** Start Stored records **
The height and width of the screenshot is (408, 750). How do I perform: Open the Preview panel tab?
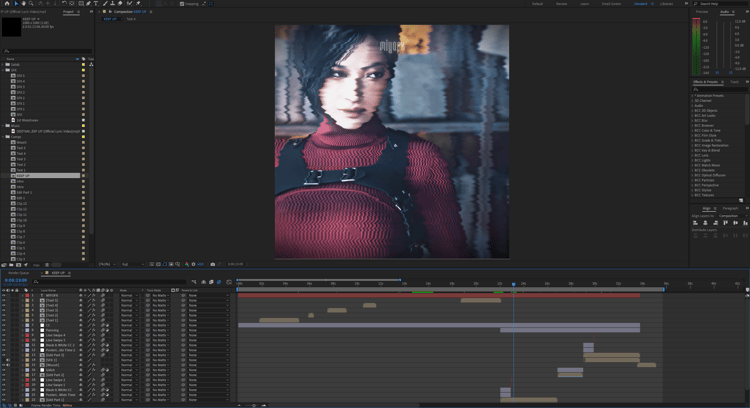(702, 11)
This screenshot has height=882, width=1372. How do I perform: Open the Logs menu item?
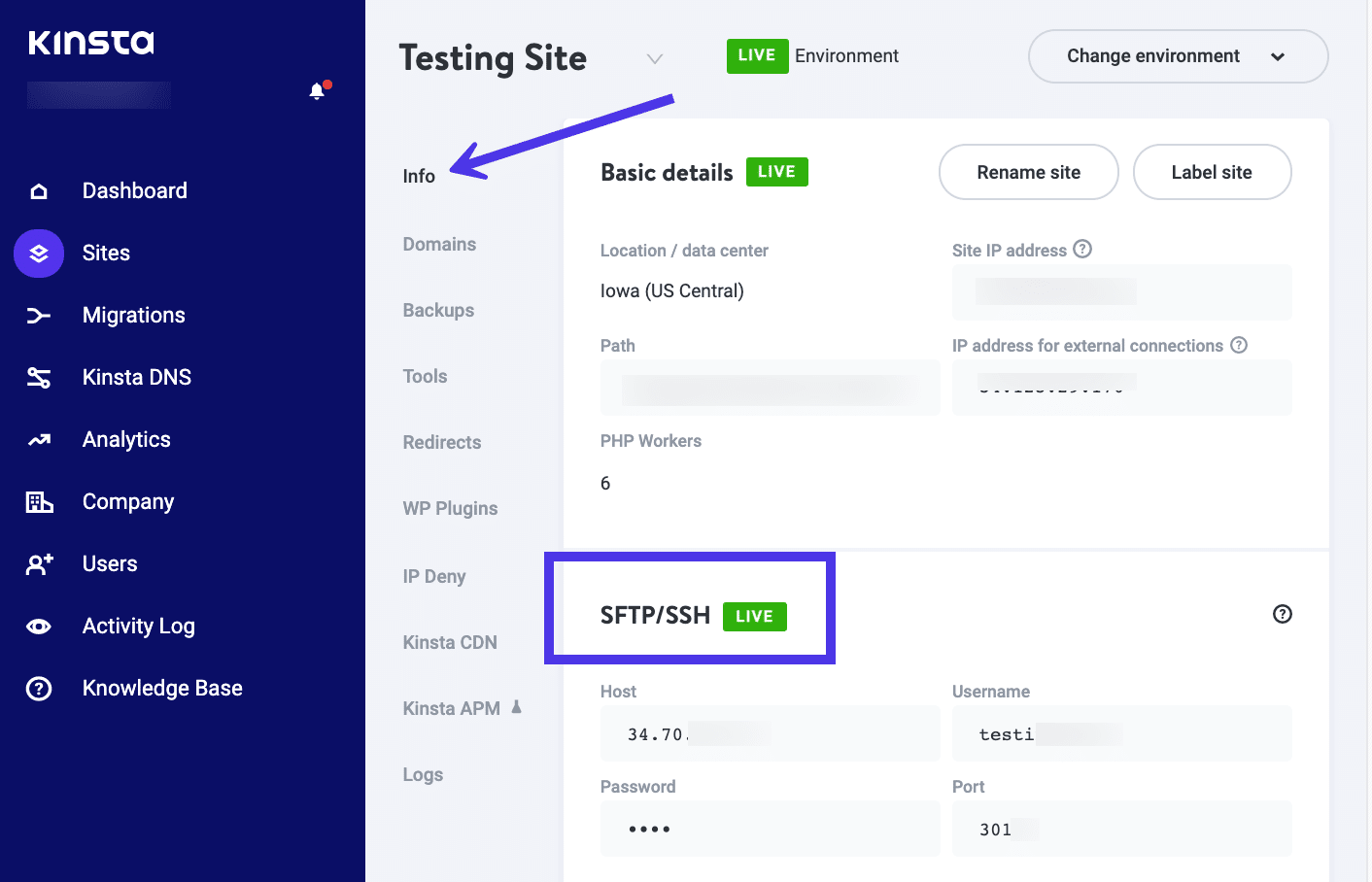[422, 774]
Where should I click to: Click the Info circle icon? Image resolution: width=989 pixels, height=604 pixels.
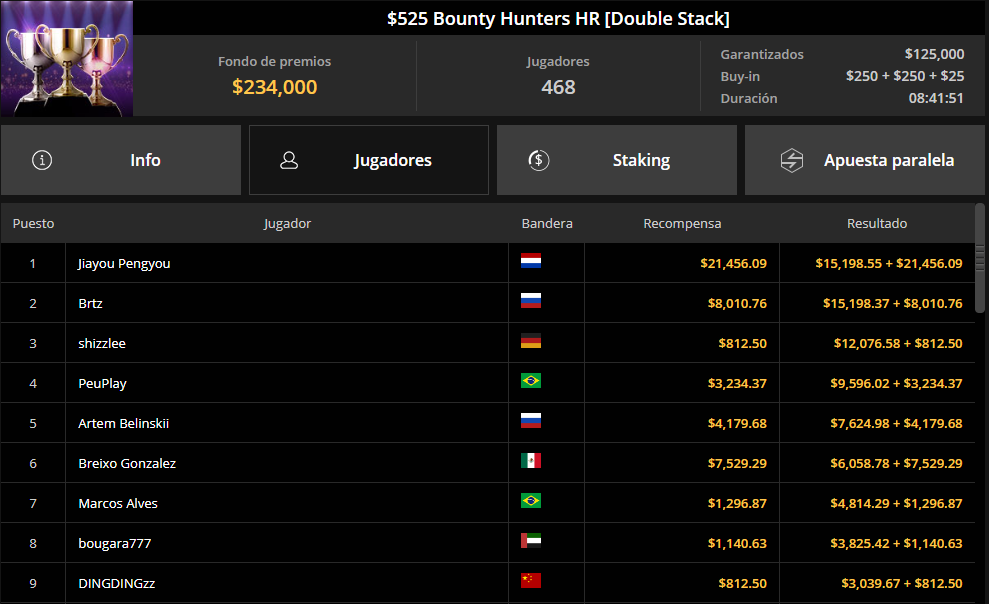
** End Stored records **
**What you need to do**
Return every line of the material above that contains the word "perform".

**Full response**
The height and width of the screenshot is (408, 750). How do I perform: Open the Preview panel tab?
This screenshot has height=882, width=1372. How do I perform: Open the Logs menu item?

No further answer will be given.